Bewusstsein für Hygiene stärken
Aber trotz der kontinuierlichen Dokumentation, die „SwipeSense" verspricht, scheint eine grundlegende Sensibilisierung von Medizinern und Pflegekräften unausweichlich. Das bestätigt auch eine aktuelle Studie der Leiterin des Instituts für Hygiene/Krankenhaushygiene am Universitätsklinikum Leipzig, Iris Chaberny. Danach können ein für das Thema Hygiene sensibilisiertes Klinikpersonal und verschärfte Hygienemaßnahmen, die Infektionsraten vor, während und nach einem Eingriff um mehr als 50 Prozent senken. Zumal die Gründe, die sich als Ursache mangelnder Hygiene in Krankenhäusern ausmachen ließen, banal seien.

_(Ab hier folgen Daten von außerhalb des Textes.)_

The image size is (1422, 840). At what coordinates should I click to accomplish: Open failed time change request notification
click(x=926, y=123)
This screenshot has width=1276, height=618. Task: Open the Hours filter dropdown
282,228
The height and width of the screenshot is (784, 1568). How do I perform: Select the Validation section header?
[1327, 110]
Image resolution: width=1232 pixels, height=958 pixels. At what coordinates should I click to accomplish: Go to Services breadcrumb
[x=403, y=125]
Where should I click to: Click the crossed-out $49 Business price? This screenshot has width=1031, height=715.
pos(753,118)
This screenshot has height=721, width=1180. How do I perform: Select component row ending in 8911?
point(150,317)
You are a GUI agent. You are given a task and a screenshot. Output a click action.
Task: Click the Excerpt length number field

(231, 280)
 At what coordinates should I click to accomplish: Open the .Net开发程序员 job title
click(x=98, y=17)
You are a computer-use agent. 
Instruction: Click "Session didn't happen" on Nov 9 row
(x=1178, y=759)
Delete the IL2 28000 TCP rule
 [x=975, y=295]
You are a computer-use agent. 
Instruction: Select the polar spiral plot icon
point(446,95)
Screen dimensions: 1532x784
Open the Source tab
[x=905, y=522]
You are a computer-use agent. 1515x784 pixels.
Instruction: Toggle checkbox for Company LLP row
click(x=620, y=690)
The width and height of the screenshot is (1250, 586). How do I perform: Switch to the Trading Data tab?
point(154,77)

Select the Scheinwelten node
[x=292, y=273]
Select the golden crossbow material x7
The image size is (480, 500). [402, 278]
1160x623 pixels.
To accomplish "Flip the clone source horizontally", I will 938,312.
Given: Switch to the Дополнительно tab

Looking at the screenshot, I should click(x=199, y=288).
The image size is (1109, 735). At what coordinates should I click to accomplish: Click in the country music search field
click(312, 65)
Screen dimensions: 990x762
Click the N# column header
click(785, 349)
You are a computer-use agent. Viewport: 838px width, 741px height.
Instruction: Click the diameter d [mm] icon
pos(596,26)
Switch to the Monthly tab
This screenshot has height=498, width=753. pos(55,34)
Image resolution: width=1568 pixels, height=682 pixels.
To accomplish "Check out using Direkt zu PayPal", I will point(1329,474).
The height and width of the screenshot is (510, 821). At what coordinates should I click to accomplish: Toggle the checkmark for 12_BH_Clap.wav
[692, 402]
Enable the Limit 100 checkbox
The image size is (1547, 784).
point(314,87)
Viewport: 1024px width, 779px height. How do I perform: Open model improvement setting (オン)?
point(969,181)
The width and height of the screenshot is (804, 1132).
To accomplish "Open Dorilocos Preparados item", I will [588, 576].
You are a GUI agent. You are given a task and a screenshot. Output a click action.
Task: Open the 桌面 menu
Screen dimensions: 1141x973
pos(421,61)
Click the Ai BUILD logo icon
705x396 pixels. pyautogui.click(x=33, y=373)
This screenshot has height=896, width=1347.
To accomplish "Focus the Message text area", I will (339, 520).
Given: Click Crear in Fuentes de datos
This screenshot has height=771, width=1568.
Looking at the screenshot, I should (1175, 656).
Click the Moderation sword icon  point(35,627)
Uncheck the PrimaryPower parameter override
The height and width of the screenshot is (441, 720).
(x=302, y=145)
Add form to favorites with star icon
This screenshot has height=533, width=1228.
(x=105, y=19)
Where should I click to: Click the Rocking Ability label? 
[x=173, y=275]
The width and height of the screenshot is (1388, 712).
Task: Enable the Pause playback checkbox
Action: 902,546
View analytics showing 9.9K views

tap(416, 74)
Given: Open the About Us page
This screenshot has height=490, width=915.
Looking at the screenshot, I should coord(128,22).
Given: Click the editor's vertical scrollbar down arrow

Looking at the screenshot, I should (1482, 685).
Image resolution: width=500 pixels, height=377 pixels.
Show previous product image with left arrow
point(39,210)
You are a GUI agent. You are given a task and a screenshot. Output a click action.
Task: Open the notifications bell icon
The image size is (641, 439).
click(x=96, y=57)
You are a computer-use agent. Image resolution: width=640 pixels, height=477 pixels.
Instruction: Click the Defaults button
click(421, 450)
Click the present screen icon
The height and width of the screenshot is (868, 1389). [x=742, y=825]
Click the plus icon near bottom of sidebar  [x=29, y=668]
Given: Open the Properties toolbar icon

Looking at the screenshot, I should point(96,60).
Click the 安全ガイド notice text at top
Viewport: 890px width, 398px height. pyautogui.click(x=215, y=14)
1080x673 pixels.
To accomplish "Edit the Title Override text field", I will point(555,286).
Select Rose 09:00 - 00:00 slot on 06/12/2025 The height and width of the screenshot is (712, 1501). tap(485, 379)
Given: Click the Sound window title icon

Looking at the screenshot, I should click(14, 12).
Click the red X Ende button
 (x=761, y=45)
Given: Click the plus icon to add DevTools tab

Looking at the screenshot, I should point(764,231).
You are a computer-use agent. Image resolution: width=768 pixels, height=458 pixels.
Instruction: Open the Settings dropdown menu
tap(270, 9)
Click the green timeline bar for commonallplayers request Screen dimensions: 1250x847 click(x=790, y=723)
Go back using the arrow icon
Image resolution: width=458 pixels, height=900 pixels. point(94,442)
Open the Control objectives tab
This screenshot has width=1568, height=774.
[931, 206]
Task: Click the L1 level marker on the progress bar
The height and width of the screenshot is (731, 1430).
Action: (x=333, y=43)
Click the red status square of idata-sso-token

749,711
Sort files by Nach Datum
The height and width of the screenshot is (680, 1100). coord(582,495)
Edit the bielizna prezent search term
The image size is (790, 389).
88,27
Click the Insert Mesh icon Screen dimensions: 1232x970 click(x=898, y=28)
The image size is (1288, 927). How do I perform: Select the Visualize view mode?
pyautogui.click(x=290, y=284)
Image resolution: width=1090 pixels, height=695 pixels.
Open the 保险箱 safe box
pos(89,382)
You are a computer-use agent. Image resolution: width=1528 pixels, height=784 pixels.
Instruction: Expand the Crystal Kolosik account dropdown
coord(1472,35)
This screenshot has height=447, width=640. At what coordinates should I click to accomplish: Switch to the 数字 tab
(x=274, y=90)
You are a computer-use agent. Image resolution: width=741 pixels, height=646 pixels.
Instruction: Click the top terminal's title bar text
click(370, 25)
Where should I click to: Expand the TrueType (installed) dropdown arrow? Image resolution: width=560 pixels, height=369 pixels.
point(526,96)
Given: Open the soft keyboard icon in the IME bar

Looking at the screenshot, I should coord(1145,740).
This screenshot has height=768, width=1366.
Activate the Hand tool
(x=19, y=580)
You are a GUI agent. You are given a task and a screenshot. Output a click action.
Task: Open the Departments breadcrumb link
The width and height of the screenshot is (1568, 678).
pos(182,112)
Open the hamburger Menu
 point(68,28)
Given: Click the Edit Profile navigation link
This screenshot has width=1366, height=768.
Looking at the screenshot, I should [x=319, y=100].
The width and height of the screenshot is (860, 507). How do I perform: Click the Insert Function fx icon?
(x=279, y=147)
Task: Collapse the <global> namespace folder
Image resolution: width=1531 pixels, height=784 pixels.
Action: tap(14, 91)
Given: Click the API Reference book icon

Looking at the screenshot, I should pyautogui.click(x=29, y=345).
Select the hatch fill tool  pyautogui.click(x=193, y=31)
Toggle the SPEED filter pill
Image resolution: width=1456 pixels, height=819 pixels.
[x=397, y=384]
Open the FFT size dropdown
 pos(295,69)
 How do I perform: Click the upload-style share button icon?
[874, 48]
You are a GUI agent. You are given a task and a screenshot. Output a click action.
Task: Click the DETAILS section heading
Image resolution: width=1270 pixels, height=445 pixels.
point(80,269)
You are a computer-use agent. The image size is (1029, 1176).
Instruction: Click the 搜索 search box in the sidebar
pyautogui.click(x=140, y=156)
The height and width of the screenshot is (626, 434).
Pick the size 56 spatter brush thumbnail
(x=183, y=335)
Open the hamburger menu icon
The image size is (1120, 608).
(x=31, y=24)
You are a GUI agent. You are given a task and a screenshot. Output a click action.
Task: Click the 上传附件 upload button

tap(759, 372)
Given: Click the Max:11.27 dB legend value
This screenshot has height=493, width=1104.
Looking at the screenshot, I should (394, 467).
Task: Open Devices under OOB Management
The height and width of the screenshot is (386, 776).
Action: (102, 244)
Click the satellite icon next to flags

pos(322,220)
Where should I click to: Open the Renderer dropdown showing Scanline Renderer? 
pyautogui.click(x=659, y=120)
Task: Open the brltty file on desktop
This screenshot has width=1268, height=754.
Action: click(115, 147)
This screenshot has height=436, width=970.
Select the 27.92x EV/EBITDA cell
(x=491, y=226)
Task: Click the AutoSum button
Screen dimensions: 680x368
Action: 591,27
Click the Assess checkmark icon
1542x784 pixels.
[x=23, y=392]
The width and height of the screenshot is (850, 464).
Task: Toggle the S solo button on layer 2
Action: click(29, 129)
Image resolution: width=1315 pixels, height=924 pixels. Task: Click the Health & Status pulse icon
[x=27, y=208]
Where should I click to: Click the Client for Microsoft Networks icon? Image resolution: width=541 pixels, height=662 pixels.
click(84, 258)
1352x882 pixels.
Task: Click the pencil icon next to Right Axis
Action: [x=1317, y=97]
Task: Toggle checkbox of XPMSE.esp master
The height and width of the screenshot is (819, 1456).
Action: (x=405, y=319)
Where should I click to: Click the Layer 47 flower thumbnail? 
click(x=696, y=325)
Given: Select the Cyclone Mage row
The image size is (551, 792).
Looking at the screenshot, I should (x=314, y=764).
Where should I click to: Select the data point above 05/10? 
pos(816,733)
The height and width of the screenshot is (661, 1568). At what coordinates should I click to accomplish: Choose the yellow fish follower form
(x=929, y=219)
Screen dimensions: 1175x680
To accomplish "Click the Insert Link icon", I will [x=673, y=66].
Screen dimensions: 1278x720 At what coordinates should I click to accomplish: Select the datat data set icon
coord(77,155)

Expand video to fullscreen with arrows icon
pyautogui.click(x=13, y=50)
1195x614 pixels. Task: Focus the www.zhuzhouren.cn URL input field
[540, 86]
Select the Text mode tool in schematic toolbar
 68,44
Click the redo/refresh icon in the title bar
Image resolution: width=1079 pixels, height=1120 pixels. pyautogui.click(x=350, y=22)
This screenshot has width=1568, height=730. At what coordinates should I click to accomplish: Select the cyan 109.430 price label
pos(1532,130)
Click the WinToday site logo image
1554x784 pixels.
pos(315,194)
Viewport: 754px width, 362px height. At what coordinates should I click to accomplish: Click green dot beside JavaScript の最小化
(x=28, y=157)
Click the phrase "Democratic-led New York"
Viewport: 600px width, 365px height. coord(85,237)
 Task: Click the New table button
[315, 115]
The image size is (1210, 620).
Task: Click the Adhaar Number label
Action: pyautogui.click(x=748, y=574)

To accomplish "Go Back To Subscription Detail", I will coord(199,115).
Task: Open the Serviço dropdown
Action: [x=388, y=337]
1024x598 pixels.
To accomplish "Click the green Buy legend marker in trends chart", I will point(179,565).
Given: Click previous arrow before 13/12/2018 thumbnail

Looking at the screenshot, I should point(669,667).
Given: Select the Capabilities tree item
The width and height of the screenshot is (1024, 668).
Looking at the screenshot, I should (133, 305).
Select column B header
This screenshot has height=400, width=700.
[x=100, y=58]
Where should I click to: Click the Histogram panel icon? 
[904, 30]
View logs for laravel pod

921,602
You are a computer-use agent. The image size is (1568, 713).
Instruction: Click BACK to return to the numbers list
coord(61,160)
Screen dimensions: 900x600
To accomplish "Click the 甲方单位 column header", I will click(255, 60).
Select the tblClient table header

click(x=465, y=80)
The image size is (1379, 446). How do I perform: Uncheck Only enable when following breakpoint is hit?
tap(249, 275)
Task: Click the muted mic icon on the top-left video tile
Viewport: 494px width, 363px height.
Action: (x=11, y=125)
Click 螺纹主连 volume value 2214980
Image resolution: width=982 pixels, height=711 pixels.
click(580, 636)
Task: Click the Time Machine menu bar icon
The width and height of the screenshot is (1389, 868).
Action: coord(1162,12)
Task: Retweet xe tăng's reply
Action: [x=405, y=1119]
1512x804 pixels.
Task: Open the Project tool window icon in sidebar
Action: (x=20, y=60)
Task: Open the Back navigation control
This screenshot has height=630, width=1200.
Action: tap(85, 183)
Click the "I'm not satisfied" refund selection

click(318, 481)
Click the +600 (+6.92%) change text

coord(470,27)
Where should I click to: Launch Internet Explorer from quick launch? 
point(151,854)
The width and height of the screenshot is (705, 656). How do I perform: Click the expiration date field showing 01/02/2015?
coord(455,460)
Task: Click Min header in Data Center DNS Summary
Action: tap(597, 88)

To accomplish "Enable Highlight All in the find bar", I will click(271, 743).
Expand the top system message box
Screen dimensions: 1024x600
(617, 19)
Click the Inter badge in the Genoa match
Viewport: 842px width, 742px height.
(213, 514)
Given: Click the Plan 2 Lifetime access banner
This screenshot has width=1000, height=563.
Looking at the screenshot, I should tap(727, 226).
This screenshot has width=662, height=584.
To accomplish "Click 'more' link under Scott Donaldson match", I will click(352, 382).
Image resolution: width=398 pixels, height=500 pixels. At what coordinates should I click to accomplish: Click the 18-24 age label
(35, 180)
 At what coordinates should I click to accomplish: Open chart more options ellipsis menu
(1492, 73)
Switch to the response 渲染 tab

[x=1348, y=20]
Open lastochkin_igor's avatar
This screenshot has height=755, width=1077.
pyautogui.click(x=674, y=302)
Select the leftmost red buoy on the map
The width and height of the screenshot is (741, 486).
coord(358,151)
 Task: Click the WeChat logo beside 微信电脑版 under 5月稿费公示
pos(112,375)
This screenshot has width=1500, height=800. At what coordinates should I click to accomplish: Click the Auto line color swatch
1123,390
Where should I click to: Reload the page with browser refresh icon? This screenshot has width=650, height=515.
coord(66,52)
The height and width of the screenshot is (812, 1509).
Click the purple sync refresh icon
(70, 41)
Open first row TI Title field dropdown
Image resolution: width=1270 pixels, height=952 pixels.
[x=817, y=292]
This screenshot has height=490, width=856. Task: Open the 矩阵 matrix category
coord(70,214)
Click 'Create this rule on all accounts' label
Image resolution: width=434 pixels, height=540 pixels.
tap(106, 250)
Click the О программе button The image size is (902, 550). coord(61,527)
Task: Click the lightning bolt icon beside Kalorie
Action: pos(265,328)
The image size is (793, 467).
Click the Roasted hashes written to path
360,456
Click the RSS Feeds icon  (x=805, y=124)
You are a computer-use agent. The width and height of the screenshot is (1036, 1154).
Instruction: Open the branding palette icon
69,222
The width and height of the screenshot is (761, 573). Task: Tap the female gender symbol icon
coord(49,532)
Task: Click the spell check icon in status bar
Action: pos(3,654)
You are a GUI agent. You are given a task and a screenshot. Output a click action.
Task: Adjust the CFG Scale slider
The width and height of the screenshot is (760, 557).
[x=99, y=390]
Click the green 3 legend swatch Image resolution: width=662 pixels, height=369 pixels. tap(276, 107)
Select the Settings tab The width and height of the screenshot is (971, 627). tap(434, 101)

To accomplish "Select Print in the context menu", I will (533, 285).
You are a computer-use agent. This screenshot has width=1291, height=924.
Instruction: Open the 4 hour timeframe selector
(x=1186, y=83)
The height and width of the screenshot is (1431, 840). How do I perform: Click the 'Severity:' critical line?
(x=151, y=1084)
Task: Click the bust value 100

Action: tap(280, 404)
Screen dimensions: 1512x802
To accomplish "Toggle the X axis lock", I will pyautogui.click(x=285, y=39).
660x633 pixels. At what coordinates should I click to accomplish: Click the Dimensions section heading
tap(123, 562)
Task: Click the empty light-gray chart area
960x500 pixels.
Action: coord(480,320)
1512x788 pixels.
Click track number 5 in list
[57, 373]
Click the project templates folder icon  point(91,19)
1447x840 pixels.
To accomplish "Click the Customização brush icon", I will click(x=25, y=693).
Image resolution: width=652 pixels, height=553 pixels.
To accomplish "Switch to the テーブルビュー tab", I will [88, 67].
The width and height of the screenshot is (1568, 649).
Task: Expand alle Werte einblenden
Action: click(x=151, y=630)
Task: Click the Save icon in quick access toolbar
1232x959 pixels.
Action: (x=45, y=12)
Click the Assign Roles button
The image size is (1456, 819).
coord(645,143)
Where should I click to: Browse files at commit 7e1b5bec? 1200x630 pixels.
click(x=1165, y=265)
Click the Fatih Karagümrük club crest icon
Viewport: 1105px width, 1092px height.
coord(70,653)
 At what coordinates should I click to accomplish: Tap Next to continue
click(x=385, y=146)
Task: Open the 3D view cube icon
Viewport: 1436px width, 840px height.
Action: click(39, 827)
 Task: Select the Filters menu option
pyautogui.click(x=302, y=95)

Das zeigt auch die „S2-Leitlinie Krankenhaushygiene: Händedesinfektion und Händehygiene". Sie nennt als wesentliche Gründe für eine unzureichende Compliance für die Händehygiene etwa menschliche Unzulänglichkeiten wie mangelnde Disziplin, Gleichgültigkeit und Anonymität des Fehlverhaltens, aber auch unklare Anweisungen und fehlende Verhaltenskontrolle durch Vorgesetzte sowie unzureichende Ausstattung mit Desinfektionsspendern.
Erste Tests vielversprechend
In einigen der Punkte könnte „SwipeSense" Abhilfe schaffen, handelt es sich doch um ein To go-System, das Daten individuell erfasst und damit dazu beiträgt, dass unter anderem Fehler nicht mehr anonym bleiben. Laut dem Startup zeigten erste Tests in US-amerikanischen Kliniken, dass mithilfe der tragbaren Desinfektionseinheit die Händehygiene in den Häusern um 64 Prozent gesteigert werden konnte.
Auch in der Harburger Asklepios Klinik wird ein mobiles Gerät eingesetzt. Es soll dazu beitragen, noch bessere Werte im Händedesinfektionsmittelverbrauch zu erreichen. Das „HyHelp-System" zeigt bei erfolgter Desinfektion ein grünes Licht und erinnert die Pflegekraft über ein rotes oder einen Vibrationsalarm an eine Reinigung der Hände. Die Signale funktionieren auf Grundlage spezieller Algorithmen, die an die jeweilige Station angepasst werden können. Die Aufzeichnung der Stationsergebnisse läuft anonym ab und wird stationsweise ausgewertet. Nur die einzelne Pflegekraft kann dem Haus zufolge auf ihre individuellen Desinfektionsdaten zugreifen.